Assignment:
The answer must consist solely of the line containing "Screen dimensions: 950x606" and every line after it in the records below, through the last, each reproduced exactly.

Records contained in a dataset:
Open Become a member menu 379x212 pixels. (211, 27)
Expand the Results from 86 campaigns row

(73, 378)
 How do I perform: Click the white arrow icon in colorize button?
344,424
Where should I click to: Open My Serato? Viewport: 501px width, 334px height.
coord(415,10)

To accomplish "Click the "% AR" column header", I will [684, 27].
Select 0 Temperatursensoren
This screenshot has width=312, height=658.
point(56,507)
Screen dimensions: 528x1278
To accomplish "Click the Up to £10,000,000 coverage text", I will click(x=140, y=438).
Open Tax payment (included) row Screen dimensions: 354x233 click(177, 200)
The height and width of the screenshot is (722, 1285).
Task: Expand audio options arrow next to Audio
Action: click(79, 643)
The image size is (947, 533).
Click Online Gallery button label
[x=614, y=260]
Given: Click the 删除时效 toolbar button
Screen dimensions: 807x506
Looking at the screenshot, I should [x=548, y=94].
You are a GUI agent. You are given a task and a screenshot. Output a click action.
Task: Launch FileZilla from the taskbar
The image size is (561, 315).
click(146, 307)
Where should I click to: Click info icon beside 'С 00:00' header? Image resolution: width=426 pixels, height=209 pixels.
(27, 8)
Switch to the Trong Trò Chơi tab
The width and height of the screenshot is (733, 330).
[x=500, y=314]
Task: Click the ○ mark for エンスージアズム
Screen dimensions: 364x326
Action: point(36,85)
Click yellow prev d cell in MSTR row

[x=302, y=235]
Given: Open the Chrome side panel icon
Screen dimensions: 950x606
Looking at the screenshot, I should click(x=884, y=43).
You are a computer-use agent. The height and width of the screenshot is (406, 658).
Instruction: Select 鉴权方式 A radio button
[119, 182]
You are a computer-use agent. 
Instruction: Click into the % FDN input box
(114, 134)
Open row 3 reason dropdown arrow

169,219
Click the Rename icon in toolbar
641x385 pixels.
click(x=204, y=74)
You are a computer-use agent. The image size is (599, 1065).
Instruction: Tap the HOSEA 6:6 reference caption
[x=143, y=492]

Response:
Screen dimensions: 950x606
Looking at the screenshot, I should click(x=884, y=43).
You are a computer-use agent. The height and width of the screenshot is (406, 658).
Instruction: Select 鉴权方式 A radio button
[119, 182]
You are a computer-use agent. 
Instruction: Click into the % FDN input box
(114, 134)
Open row 3 reason dropdown arrow

169,219
Click the Rename icon in toolbar
641x385 pixels.
click(x=204, y=74)
You are a computer-use agent. The image size is (599, 1065).
Instruction: Tap the HOSEA 6:6 reference caption
[x=143, y=492]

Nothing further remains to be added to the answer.